Retracting its tentacles maximises the photosynthetic potential of the anemone. The well-armed vesicles protect the pseudo-tentacles which may appear edible to a potential predator. At night, or when the animal is in a dim light, the crown of tentacles expands and the tentacles search for small invertebrates in the surrounding water, immobilising them with their cnidocytes.

Boxer crabs in the genus Lybia have developed a mutualistic relationship with small sea anemones such as Triactis producta. The crab's front limbs have modified chelae, each of which can gently grip a sea anemone by its column, and it usually holds one in each claw. The living anemone is brandished like a weapon to keep predators away and is also used in ritualistic territorial protection.

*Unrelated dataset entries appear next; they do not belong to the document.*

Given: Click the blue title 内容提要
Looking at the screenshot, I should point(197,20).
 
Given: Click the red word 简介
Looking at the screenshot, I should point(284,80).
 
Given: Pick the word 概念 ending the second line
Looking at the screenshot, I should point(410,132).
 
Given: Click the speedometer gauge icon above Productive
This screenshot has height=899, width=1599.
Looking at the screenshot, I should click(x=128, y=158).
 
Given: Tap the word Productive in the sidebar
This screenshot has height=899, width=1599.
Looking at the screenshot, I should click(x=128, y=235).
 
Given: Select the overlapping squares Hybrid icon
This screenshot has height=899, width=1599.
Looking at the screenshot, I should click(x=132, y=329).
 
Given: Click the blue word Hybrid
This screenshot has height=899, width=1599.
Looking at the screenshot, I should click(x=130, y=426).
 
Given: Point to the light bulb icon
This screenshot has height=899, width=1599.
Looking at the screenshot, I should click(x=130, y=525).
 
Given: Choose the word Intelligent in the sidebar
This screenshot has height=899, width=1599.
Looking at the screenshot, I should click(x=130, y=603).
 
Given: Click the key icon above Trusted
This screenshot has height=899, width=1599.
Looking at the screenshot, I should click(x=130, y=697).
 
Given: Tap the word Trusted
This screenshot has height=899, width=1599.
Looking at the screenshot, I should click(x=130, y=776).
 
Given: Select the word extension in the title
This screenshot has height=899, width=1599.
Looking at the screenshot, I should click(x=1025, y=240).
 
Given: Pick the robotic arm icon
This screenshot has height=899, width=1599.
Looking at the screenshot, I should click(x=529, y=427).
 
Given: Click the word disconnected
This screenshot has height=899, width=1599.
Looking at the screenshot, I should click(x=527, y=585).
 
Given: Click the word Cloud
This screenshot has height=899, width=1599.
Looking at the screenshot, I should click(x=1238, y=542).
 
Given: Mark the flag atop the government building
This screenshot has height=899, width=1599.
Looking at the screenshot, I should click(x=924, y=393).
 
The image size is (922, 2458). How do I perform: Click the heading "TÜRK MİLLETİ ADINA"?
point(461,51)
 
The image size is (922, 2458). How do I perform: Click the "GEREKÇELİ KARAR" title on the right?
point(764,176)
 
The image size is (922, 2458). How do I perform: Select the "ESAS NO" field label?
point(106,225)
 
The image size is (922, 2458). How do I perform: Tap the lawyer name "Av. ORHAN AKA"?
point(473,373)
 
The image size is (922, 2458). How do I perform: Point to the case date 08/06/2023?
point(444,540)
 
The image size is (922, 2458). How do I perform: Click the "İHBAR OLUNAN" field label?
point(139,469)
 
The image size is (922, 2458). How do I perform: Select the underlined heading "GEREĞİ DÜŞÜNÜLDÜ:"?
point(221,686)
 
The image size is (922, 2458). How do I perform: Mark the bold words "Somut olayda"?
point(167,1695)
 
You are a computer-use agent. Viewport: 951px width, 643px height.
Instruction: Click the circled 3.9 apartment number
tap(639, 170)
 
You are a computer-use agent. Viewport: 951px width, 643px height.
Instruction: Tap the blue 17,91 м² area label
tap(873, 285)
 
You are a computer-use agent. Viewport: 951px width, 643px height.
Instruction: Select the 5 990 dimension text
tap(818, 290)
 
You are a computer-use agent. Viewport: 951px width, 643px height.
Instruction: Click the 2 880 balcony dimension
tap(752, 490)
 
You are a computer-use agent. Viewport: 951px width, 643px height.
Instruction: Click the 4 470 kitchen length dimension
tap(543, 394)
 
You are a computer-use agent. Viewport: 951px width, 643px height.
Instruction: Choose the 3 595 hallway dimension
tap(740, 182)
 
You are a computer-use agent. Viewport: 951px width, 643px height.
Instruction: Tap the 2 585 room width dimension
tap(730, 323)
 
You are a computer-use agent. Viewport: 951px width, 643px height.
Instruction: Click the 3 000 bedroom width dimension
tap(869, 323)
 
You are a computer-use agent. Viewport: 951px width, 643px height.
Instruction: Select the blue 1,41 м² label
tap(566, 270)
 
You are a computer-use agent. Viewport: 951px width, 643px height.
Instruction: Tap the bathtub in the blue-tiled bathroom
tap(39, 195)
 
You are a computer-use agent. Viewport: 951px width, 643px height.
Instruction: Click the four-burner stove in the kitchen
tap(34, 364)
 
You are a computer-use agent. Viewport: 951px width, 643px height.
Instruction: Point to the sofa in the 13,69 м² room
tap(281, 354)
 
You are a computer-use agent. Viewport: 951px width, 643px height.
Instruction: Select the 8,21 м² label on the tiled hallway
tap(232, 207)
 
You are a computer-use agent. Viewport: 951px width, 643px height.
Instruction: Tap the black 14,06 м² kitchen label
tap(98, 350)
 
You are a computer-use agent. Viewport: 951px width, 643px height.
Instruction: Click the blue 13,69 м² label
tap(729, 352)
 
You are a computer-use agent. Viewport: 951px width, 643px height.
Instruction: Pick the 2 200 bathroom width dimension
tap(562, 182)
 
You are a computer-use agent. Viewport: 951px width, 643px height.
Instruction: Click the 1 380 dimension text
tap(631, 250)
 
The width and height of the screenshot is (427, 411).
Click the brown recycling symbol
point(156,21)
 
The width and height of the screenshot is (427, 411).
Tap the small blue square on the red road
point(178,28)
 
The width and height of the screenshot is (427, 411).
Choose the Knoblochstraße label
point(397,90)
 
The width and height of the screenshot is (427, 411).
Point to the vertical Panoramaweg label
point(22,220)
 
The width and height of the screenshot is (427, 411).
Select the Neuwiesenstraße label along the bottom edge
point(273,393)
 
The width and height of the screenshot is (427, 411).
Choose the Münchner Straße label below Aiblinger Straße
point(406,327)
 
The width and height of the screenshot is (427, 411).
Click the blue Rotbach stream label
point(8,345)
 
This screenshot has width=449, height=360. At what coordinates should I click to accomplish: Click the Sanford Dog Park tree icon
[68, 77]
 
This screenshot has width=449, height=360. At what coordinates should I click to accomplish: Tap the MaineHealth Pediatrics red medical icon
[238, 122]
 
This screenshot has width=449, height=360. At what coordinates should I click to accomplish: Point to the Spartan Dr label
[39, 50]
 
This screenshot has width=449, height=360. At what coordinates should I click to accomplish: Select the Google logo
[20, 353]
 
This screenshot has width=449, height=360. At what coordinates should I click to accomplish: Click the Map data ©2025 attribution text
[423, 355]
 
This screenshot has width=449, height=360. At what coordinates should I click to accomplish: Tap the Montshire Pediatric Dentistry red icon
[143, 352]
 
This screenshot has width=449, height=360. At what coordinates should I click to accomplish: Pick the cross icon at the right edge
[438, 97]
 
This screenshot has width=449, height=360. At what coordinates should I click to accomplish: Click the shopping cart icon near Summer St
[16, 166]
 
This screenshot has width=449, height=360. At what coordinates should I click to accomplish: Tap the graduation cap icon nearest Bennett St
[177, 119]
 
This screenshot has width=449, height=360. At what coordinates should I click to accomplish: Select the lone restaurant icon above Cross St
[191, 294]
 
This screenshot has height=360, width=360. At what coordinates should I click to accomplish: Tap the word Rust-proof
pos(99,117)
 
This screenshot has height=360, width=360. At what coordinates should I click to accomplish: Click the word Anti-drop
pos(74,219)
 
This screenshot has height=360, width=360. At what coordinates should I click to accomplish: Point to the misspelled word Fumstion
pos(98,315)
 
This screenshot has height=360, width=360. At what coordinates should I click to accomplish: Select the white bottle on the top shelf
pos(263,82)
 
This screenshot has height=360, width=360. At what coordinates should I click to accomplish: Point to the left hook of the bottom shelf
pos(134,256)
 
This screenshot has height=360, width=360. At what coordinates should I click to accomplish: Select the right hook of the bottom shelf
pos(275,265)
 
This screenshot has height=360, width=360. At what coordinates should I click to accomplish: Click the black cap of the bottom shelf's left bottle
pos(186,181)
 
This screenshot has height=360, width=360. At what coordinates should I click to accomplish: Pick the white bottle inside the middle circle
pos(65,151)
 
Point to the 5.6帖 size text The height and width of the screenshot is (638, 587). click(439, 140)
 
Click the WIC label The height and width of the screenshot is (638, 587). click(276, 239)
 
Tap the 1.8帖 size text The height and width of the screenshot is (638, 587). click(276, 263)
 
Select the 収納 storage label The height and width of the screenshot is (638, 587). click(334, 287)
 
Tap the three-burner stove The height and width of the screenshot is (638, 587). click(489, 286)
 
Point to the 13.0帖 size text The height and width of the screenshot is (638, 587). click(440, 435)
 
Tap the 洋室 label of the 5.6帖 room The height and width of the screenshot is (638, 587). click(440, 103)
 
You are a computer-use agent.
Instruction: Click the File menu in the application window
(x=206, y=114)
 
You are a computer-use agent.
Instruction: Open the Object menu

The sea anemones used are small and seldom exceed a column height of 8 mm. If it loses one of its anemones, the crab can tear the other one in half, after which each part grows into a new individual. The crab also uses the anemones to immobilise and capture prey on its behalf. The sea anemones seem unharmed by being used in this way.

==Interactions with humans==
In the Red Sea, Triactis producta is reported to be one of the most venomous of sea anemones. The symptoms of stings to bare skin include pain and swelling. In one reported case, these lasted for several weeks and were accompanied by a pigmented, blistered lesion and prolonged skin sensitivity. The toxic agent was found to be very stable and resistant to chemicals and heat treatment.